The retrospective nature of this study involved methodological shortcomings and some limitations due to its evaluation of only a single referral centre. Some of the patients were not checked for the AQP4 and MOG antibodies at initial presentation, and thus the serostatus of the first attack was unknown. In addition, all our patients were Asian, and the majority were adults. Therefore, racial and age differences were not broadly reflected in this study. Additionally, as our study was not designed to evaluate treatment responses, we were unable to consider therapeutic aspects when analysing clinical outcomes. Lastly, CSF GFAP could not be tested in all acute attacks because we were unable to perform the CSF study in every attack. Considering the potential heterogeneity in N-LETM, the question of whether an increased level of CSF GFAP is an exclusive finding in NMOSD remains to be determined.
In conclusion, we demonstrated that patients with idiopathic isolated LETM, who were consistently negative for AQP4 antibodies despite repeated testing, were not rare and had many distinct features compared to AQP4 antibody-positive LETM patients. Additionally, the recurrent form of N-LETM may be more common than recognised previously. Since the identification of AQP4 antibody-mediated pathogenesis in NMOSD began with the question of whether NMOSD could be a disease distinct from MS, understanding the clinical features of N-LETM that differ from those of seropositive NMOSD could herald clarifying whether N-LETM has a distinct disease mechanism.
Footnotes
Acknowledgements
We thank Drs Toshiyuki Takahashi and Ichiro Nakashima, Department of Neurology, Tohoku University, for assistance with the serological assays.
Conflict of interest
Drs Hyun, S-H Kim, Huh, W Kim, Ms Yun, RN Joung report no disclosures.

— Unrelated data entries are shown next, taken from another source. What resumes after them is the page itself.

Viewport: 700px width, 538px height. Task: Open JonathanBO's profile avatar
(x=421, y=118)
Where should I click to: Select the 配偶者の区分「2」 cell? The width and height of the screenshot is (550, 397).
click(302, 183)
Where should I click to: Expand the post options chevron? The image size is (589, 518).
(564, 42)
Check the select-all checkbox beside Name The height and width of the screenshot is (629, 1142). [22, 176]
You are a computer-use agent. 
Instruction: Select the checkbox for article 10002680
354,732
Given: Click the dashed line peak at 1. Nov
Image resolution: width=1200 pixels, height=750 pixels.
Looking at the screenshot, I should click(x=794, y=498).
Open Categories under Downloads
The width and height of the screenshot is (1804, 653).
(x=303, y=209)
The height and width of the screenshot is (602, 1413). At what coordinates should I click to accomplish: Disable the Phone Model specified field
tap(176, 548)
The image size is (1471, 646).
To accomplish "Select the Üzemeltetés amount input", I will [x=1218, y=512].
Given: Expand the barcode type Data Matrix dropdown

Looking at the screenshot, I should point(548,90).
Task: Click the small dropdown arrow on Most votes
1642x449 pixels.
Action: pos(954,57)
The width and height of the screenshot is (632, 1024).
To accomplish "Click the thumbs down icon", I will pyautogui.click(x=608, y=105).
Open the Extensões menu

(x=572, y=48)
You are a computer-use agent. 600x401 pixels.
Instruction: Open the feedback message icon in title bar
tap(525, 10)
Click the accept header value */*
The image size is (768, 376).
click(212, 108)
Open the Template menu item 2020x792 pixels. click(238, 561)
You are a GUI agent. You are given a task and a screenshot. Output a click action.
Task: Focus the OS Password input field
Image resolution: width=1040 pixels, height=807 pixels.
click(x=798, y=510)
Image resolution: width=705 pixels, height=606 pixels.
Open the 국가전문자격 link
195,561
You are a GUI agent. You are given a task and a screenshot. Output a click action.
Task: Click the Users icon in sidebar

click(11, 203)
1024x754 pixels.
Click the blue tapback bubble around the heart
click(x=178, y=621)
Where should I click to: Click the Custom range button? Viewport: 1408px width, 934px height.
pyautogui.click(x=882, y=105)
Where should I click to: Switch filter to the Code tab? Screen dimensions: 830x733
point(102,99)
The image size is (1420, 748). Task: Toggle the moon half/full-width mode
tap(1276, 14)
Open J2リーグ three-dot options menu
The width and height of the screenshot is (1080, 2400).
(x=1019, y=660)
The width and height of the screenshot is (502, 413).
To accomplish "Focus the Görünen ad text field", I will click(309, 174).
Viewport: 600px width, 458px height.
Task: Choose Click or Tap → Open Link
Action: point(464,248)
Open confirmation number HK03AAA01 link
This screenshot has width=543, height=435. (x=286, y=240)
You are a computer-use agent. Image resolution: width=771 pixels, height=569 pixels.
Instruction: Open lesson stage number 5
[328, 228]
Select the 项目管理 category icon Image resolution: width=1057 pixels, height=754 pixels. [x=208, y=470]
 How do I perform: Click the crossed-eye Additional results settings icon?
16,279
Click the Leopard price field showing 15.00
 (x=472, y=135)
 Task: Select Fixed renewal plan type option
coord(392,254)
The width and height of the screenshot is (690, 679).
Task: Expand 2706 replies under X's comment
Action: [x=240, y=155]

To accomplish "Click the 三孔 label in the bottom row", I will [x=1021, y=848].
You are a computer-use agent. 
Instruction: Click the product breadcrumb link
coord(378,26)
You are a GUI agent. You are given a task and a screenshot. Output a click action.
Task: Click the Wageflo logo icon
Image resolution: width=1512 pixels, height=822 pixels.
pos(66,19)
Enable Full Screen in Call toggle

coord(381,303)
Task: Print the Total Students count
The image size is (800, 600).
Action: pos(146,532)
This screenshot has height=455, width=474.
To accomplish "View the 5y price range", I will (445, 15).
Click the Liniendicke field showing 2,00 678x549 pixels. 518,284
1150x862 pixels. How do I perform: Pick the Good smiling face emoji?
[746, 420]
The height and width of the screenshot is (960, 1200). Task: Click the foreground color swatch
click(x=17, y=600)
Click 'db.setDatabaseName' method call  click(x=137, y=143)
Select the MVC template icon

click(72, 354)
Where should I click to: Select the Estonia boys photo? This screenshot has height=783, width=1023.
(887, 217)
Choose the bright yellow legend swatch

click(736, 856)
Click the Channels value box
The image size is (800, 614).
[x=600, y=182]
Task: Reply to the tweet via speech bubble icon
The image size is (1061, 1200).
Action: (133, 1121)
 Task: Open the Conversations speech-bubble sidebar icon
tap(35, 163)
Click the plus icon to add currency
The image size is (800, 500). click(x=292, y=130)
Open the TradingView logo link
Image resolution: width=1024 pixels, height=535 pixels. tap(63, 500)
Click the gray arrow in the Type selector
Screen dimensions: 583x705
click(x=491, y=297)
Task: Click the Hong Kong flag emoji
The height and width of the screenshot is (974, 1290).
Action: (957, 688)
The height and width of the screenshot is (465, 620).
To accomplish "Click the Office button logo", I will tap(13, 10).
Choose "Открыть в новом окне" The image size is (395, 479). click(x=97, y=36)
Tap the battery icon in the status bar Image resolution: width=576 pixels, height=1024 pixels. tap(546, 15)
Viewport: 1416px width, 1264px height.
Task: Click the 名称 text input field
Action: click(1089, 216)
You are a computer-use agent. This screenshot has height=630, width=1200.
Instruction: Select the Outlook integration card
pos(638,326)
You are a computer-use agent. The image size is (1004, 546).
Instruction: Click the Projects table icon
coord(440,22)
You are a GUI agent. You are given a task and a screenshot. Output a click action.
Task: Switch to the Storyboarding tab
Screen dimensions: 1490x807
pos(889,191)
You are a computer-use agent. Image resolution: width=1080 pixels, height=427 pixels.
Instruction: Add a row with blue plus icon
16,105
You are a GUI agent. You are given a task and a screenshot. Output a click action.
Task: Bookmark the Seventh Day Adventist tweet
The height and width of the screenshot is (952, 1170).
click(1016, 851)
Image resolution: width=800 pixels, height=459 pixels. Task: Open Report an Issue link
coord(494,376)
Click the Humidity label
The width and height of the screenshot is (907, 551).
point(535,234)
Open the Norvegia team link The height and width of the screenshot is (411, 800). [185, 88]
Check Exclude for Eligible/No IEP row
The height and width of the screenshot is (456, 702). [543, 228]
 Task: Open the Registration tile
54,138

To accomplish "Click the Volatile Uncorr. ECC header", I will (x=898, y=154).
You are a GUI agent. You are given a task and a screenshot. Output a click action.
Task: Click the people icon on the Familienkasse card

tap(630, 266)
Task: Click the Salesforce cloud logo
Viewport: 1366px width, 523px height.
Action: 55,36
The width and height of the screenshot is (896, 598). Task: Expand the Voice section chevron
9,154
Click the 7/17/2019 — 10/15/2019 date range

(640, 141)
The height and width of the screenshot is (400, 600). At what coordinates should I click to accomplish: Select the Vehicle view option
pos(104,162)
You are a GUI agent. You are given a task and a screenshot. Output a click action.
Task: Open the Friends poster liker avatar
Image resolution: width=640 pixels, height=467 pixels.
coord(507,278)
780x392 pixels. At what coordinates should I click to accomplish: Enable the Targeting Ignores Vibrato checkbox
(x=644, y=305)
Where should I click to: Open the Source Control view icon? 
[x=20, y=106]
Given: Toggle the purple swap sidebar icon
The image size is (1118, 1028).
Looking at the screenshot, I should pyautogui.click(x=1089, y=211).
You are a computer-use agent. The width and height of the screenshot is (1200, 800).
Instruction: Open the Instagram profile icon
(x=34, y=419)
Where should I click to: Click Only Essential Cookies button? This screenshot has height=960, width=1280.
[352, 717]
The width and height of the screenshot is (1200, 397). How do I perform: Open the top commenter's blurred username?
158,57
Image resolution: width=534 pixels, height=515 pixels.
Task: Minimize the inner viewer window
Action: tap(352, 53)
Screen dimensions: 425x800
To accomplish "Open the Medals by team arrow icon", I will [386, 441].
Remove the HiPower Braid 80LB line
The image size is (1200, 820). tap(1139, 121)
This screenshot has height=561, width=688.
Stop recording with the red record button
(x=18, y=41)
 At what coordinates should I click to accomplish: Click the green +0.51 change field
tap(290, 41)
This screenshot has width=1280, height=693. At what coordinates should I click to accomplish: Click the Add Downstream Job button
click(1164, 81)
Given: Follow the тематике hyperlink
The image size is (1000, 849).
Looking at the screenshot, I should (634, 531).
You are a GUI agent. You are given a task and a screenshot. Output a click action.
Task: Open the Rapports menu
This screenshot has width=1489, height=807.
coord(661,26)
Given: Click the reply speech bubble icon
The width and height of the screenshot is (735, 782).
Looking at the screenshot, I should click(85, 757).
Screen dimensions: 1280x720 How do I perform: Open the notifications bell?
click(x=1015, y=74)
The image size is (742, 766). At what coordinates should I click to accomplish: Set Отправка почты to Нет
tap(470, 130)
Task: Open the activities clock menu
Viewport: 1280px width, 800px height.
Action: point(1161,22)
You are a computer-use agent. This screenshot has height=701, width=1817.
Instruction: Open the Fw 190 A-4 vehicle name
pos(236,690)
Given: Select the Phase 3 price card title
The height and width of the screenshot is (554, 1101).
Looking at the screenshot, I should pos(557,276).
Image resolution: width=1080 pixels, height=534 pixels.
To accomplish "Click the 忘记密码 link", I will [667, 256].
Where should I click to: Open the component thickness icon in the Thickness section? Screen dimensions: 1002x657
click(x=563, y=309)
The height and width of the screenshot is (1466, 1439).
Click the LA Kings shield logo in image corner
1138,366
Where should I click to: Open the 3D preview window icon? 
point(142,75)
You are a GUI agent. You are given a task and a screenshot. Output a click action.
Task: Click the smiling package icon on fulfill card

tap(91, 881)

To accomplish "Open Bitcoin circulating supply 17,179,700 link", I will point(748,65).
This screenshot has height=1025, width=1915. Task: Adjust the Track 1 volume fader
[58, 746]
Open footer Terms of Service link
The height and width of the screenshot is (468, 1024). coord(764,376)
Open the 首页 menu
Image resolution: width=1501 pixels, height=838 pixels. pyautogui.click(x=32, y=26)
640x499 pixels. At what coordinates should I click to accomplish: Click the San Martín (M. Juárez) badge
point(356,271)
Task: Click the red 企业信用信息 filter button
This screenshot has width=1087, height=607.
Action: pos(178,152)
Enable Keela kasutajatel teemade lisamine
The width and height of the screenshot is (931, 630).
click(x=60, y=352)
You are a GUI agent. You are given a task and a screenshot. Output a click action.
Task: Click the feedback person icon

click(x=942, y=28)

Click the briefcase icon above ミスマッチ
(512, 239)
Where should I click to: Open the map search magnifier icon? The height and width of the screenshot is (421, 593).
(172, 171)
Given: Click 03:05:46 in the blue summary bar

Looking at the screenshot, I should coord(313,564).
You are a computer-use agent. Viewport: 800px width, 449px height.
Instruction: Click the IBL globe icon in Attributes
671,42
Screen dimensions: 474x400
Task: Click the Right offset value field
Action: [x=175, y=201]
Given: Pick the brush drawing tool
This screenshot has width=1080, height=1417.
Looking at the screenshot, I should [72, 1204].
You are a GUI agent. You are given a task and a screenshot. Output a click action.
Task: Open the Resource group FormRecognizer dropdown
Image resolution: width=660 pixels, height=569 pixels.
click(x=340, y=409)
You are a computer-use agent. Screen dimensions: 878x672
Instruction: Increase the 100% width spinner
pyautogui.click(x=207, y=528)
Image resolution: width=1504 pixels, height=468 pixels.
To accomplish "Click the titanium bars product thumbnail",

Dr Sato receives scholarship from the Ministry of Education, Culture, Sports, Science and Technology (MEXT) of Japan and has received research support from Ichiro Kanehara Foundation.
Dr Fujihara serves on scientific advisory boards for Bayer Schering Pharma, Biogen Idec, Mitsubishi Tanabe Pharma Corporation, Novartis Pharma, Chugai Pharmaceutical, Ono Pharmaceutical, Nihon Pharmaceutical, Merck Serono, Alexion Pharmaceuticals, Medimmune and Medical Review; has received funding for travel and speaker honoraria from Bayer Schering Pharma, Biogen Idec, Eisai, Inc., Mitsubishi Tanabe Pharma Corp., Novartis Pharma, Astellas Pharma, Inc., Takeda Pharmaceutical Co. Ltd, Asahi Kasei Medical Co., Daiichi Sankyo and Nihon Pharmaceutical; serves as an editorial board member of Clinical and Experimental Neuroimmunology (2009–present) and a advisory board member of Sri Lanka Journal of Neurology; has received research support from Bayer Schering Pharma, Biogen Idec Japan, Asahi Kasei Medical, The Chemo-Sero-Therapeutic Research Institute, Teva Pharmaceutical, Mitsubishi Tanabe Pharma, Teijin Pharma, Chugai Pharmaceutical, Ono Pharmaceutical, Nihon Pharmaceutical, and Genzyme Japan; is funded as the secondary investigator (#22229008, 2010–2015) by the Grants-in-Aid for Scientific Research from the Ministry of Education, Science and Technology of Japan and as the secondary investigator by the Grants-in-Aid for Scientific Research from the Ministry of Health, Welfare and Labor of Japan (2010–present).
Dr HJ Kim has received honoraria for speaking or consulting from Bayer Schering Pharma, Biogen Idec, Genzyme, Merck Serono, Novartis, MedImmune and Teva-Handok, and has received research grants from Genzyme, Merck Serono and Kael-GemVax.
Funding
There was no funding source to conduct this research.